Task description: From the line with "Where should I click to: Click the 我的专题图" to the final line of the data below, please write out every line exactly, with no pictures.

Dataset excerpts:
- - - -

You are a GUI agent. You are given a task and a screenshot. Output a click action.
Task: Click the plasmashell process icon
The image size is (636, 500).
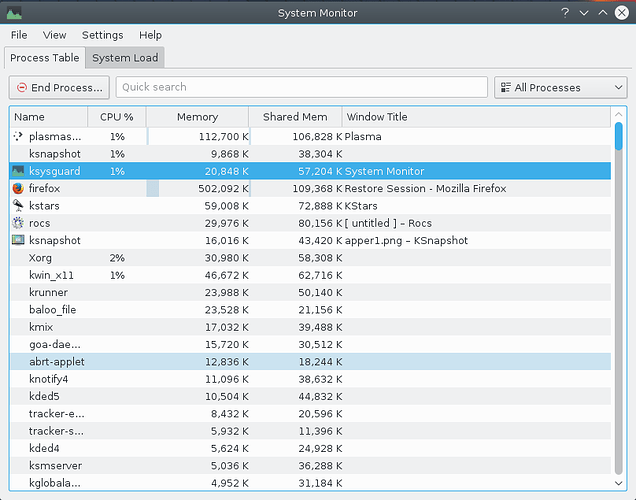pyautogui.click(x=18, y=136)
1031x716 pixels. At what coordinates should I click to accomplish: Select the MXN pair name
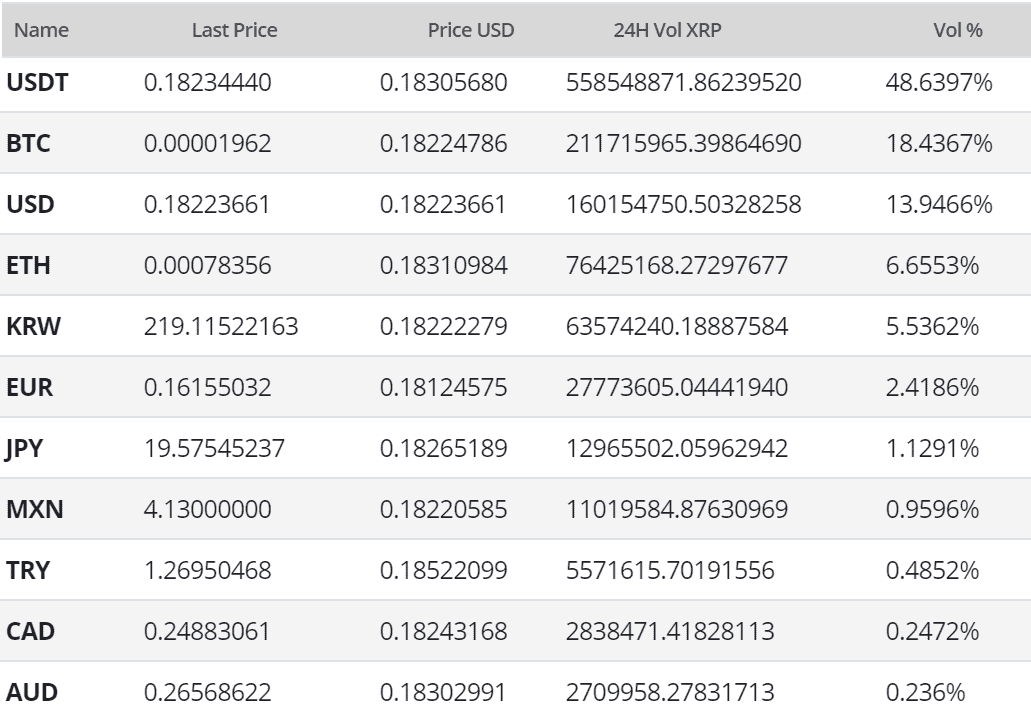pyautogui.click(x=35, y=510)
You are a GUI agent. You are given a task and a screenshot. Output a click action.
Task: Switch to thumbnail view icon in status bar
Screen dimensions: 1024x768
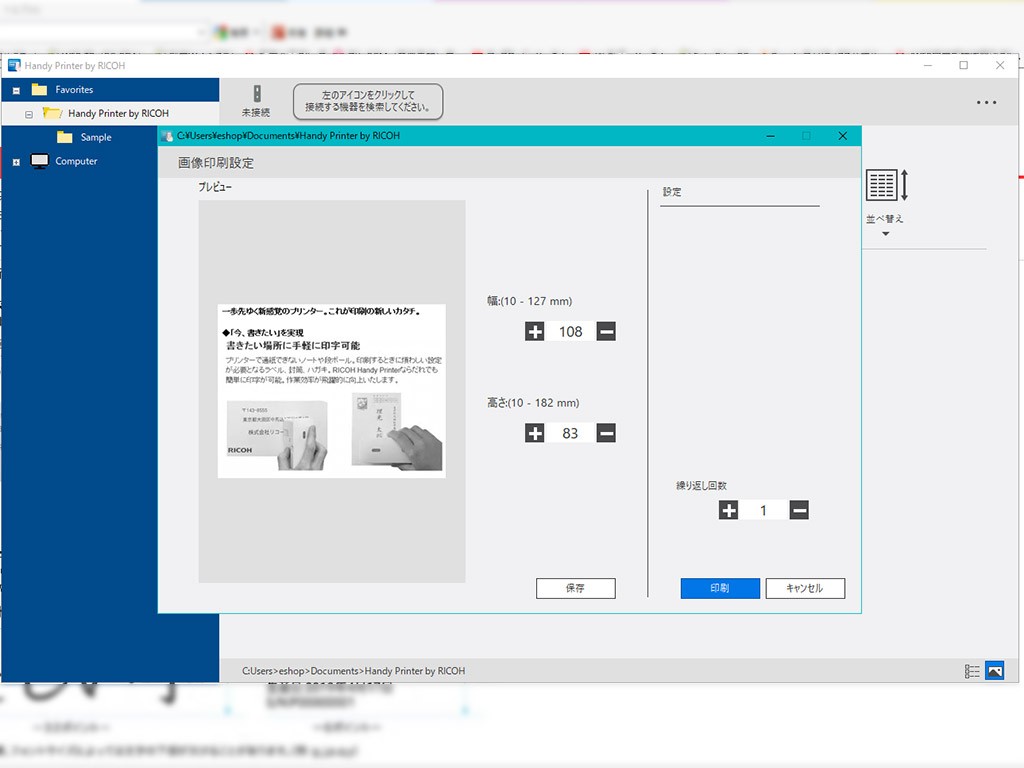[994, 671]
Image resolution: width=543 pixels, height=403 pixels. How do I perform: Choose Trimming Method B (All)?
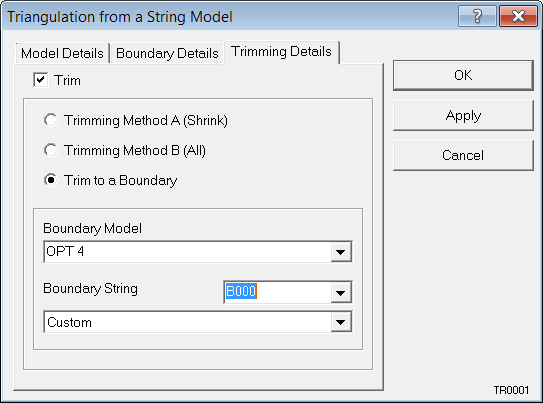(51, 150)
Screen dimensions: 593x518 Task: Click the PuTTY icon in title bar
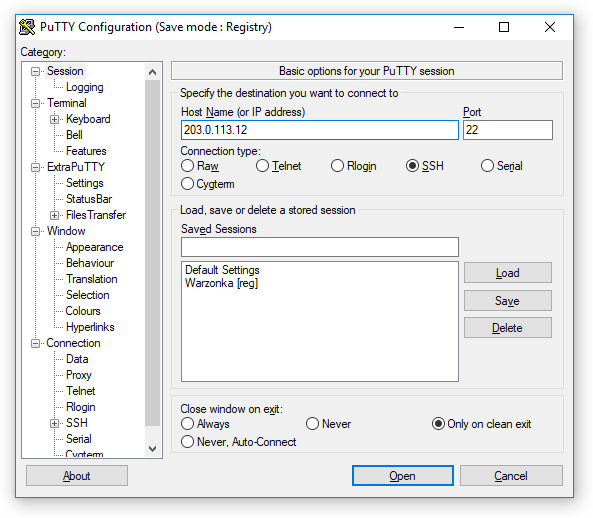click(x=27, y=27)
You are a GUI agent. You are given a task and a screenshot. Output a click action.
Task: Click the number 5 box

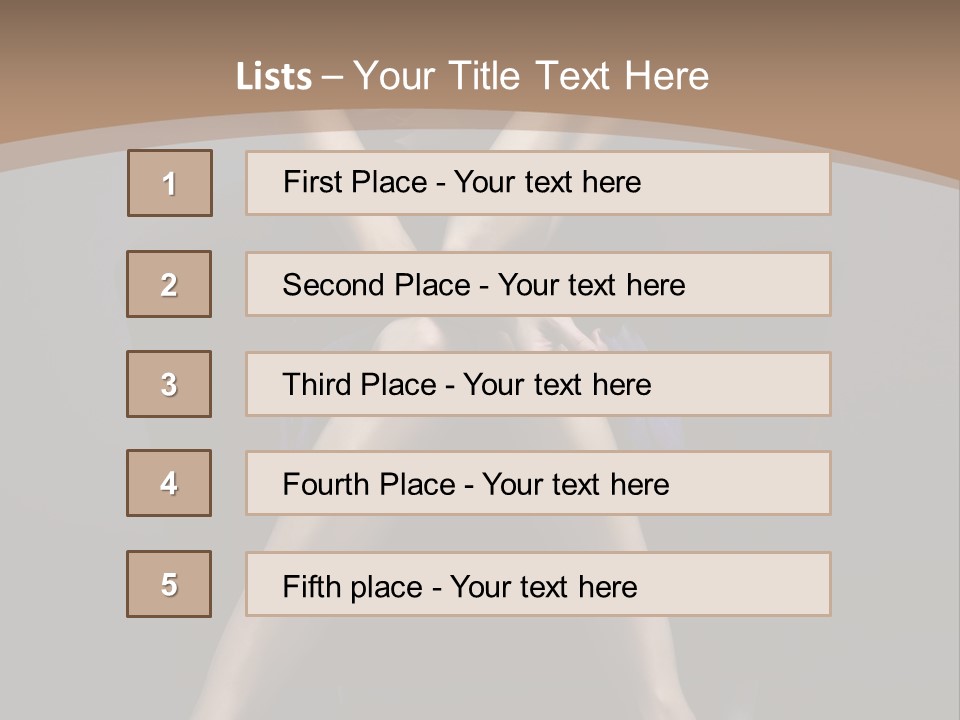[169, 584]
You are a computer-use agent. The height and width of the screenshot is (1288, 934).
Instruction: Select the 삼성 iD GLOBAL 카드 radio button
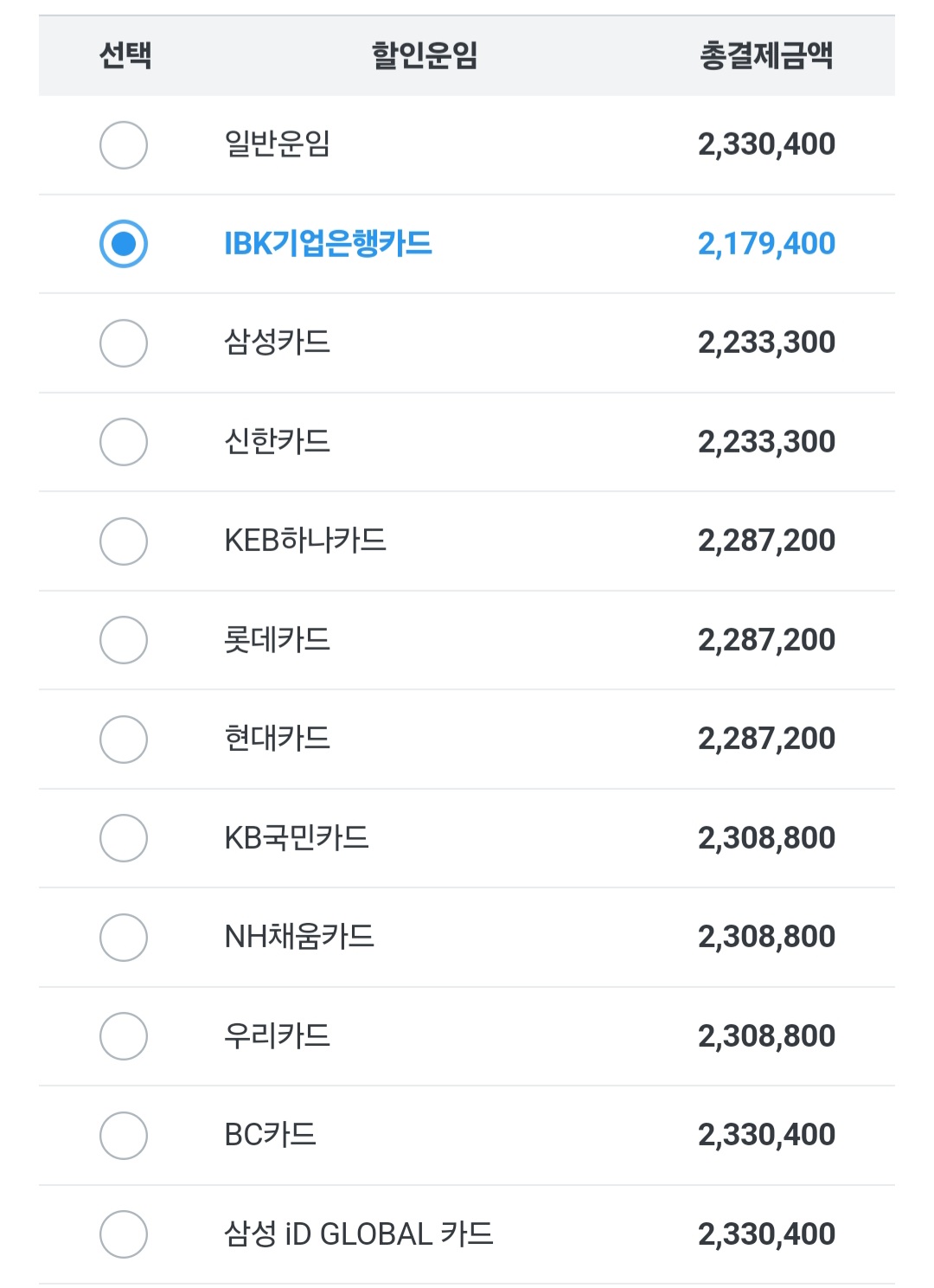coord(124,1234)
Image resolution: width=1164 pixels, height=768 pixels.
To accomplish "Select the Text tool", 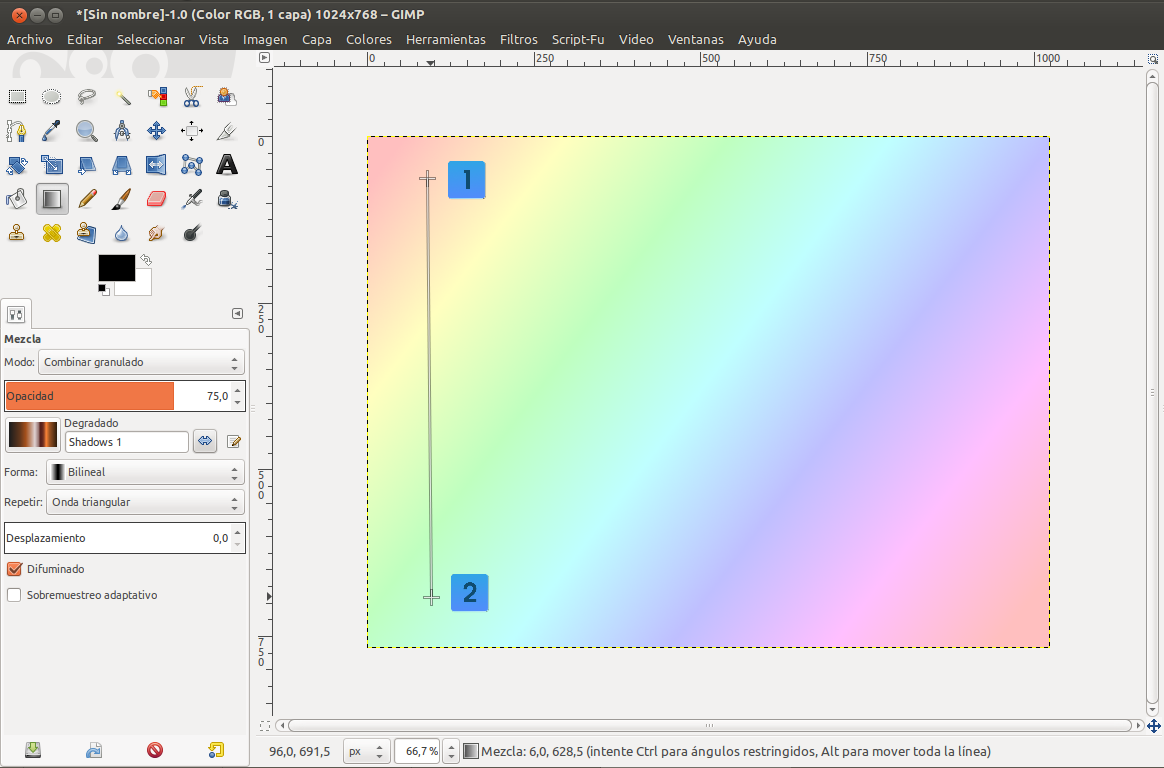I will click(x=227, y=165).
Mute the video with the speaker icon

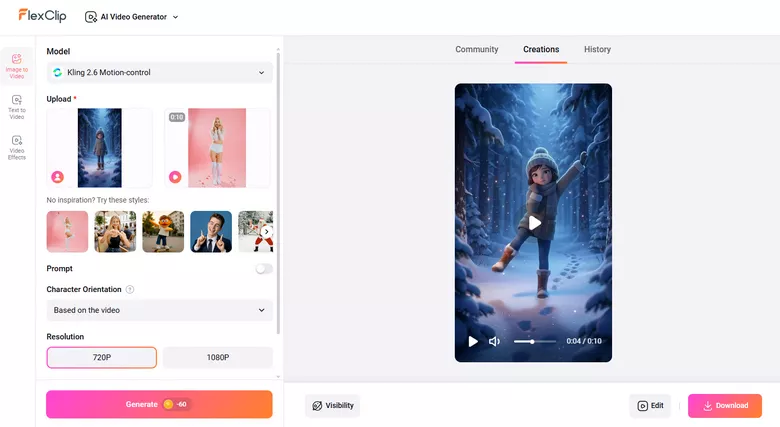pyautogui.click(x=494, y=341)
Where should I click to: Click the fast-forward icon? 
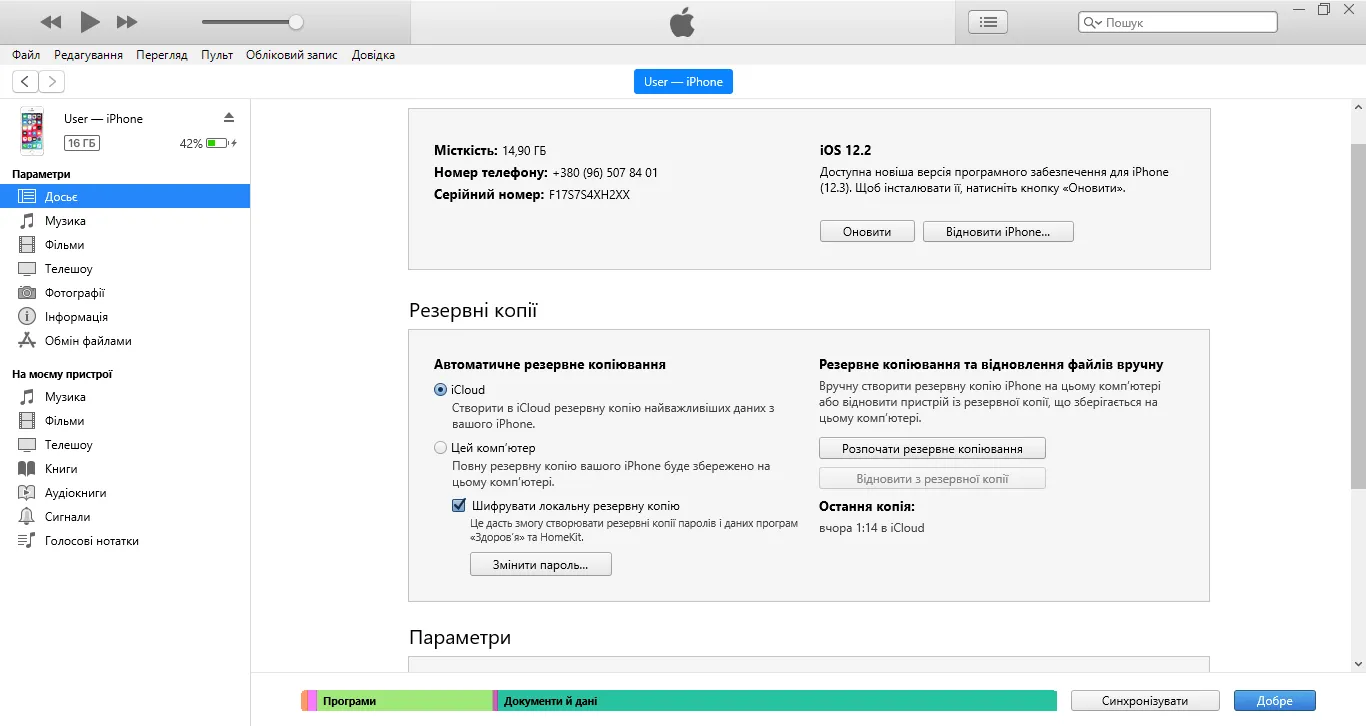[127, 22]
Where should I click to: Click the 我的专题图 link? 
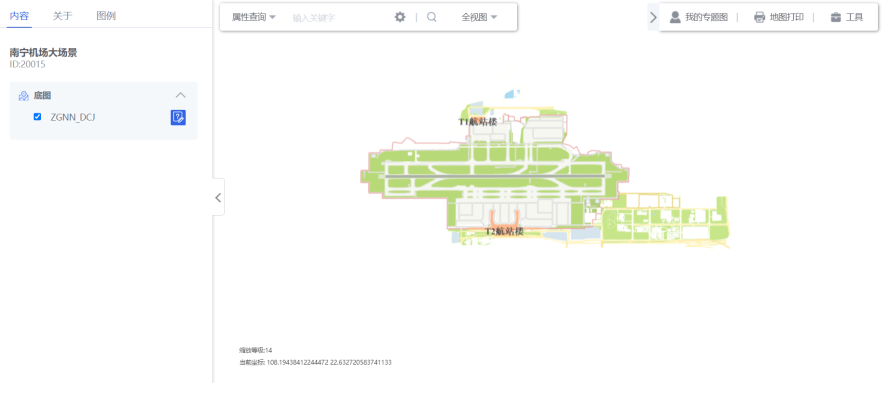706,17
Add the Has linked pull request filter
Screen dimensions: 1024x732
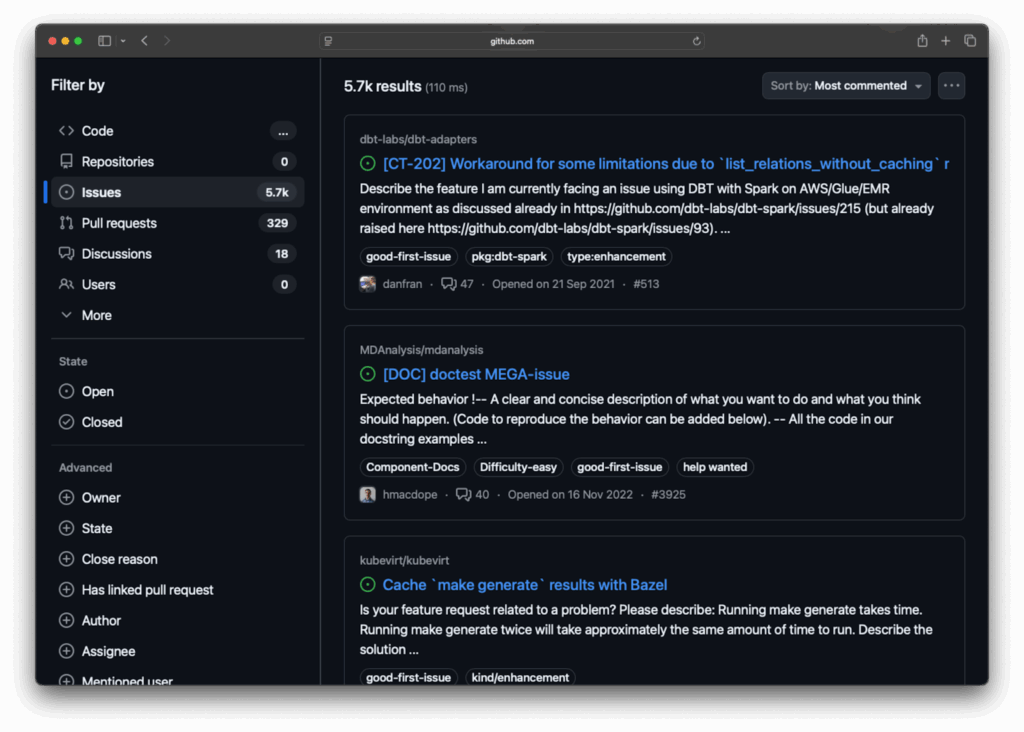(x=147, y=590)
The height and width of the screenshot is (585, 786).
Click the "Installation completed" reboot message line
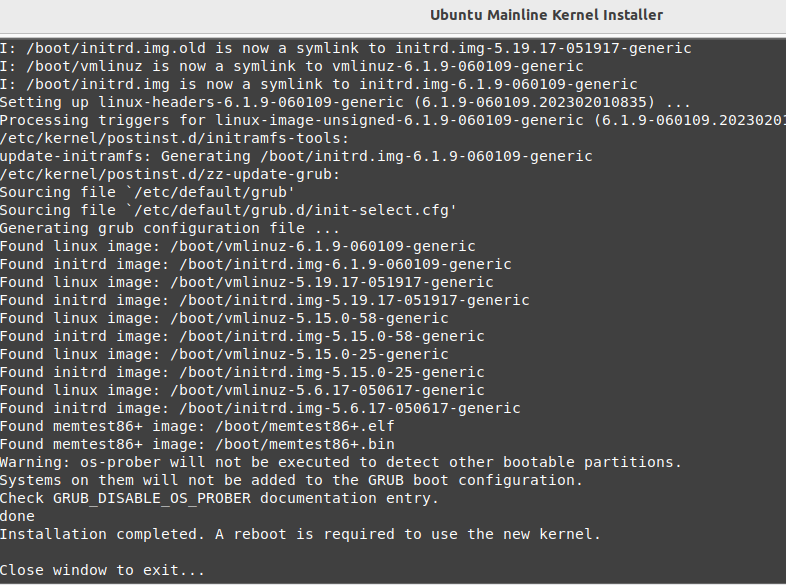(300, 534)
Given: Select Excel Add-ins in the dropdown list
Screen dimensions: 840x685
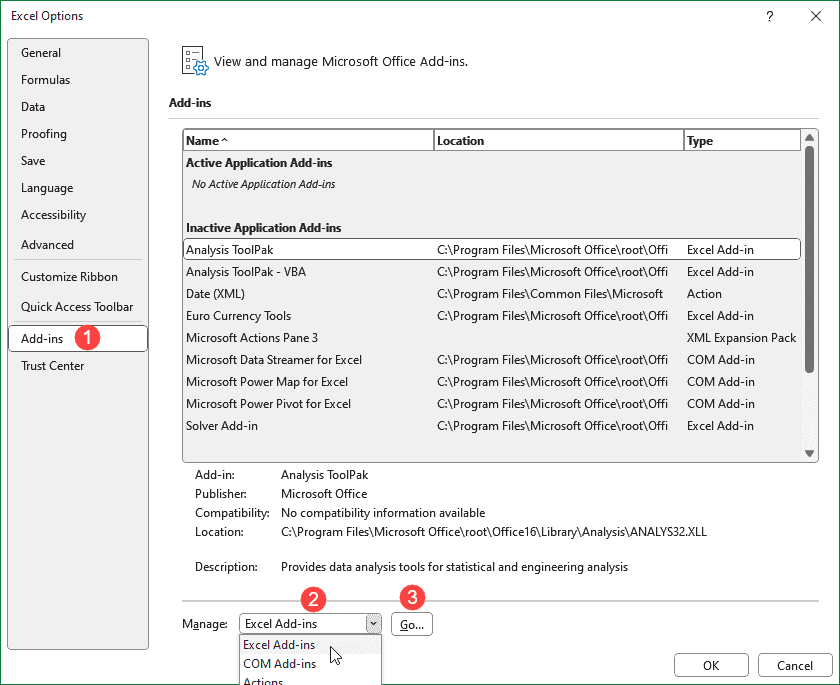Looking at the screenshot, I should click(278, 645).
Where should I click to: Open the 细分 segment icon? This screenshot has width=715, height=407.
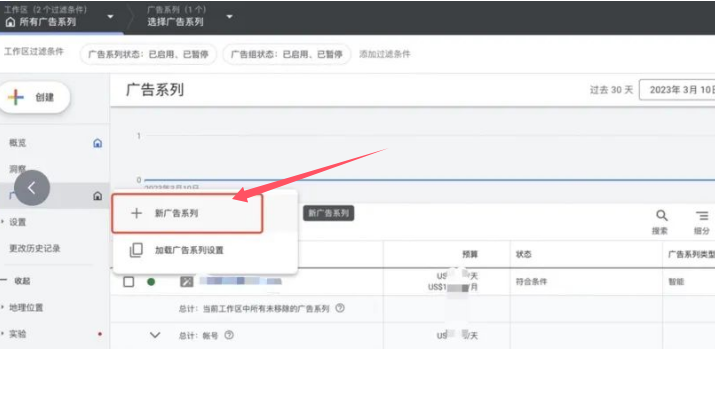pyautogui.click(x=702, y=215)
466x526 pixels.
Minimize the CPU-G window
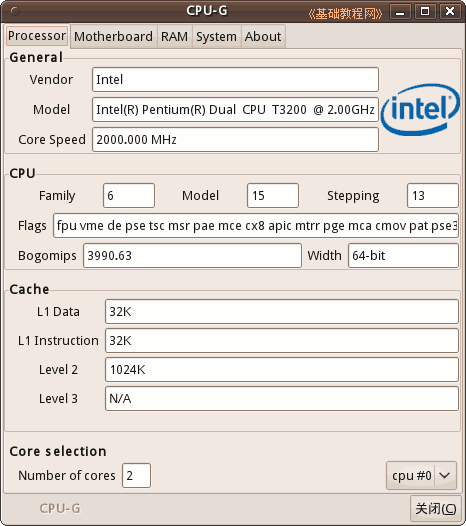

- - - -

Result of the exercise:
Where should I click to: Click the 我的专题图 link? 
706,17
Add the Has linked pull request filter
Screen dimensions: 1024x732
(x=147, y=590)
The height and width of the screenshot is (585, 786).
Click the "Installation completed" reboot message line
(300, 534)
Given: Select Excel Add-ins in the dropdown list
Screen dimensions: 840x685
Looking at the screenshot, I should click(278, 645).
Where should I click to: Open the 细分 segment icon? This screenshot has width=715, height=407.
pyautogui.click(x=702, y=215)
466x526 pixels.
Minimize the CPU-G window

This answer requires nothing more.